Scientific classification
- Kingdom: Plantae
- Clade: Tracheophytes
- Clade: Angiosperms
- Clade: Eudicots
- Clade: Rosids
- Order: Brassicales
- Family: Brassicaceae
- Genus: Lutzia Gand.
- Species: L. cretica
- Binomial name: Lutzia cretica (L.) Greuter & Burdet
- Synonyms: Alyssoides cretica (L.) Medik. ; Alyssoides tomentosa Moench ; Alyssum creticum L. ; Alyssum oocarpum Gand. ; Alyssum paniculatum Desf. ; Lutzia fruticosa Gand. ; Scleroptychis cretica (L.) Degen ; Vesicaria cretica (L.) Poir. ; Vesicaria paniculata (Desf.) Desv. ;

= Lutzia cretica =

- Genus: Lutzia (plant)
- Species: cretica
- Authority: (L.) Greuter & Burdet
- Parent authority: Gand.

Species of plant

Lutzia cretica is a species of herbaceous plant endemic to the Aegean Islands of Greece. It is the only species in the genus Lutzia, which belongs to the cabbage family Brassicaceae.

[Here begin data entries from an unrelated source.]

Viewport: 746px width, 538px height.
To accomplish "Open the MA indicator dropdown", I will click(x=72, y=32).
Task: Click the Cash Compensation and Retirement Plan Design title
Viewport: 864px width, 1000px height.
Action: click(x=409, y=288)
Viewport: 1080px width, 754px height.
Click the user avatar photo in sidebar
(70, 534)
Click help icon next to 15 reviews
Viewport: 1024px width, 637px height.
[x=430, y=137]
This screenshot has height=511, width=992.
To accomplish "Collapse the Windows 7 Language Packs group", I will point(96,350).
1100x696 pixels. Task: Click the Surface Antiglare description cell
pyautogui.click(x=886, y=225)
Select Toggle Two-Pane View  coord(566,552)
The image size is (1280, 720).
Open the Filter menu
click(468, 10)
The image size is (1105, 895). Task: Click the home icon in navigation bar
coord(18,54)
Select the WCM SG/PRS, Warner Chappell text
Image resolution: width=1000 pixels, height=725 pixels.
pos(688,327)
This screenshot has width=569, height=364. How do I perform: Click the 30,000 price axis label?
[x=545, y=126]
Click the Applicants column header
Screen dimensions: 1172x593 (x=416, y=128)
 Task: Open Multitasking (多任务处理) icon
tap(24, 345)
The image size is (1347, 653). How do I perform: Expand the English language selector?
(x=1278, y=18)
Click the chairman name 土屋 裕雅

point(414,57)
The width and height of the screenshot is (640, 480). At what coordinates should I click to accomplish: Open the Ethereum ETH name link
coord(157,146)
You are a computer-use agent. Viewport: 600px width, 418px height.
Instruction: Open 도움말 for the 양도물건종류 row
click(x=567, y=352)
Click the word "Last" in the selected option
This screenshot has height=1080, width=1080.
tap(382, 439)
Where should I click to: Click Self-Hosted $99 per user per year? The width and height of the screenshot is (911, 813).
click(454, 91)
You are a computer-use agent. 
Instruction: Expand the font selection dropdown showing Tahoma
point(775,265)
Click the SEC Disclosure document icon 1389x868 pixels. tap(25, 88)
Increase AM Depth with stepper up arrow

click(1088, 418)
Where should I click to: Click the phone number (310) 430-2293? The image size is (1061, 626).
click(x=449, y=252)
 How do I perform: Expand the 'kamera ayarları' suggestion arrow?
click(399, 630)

Prior to a 2015 reappraisal based on molecular phylogenetic data, the plant was most commonly included in the genus Alyssoides as Alyssoides cretica.

Lutzia cretica grows into a characteristic spherical bush. Its leaves are greyish-white and tomentose (covered in soft dense hairs). It produces large yellow flowers between February and April, and the fruits can remain on the plant until June.

It grows in the crevices of limestone cliffs and ravines, from sea level up to 400 m, less frequently as high as 800 m. It is found on the islands of Crete (mostly the central and eastern parts and on some small offshore islets), Kasos, Karpathos, and Astypalaia.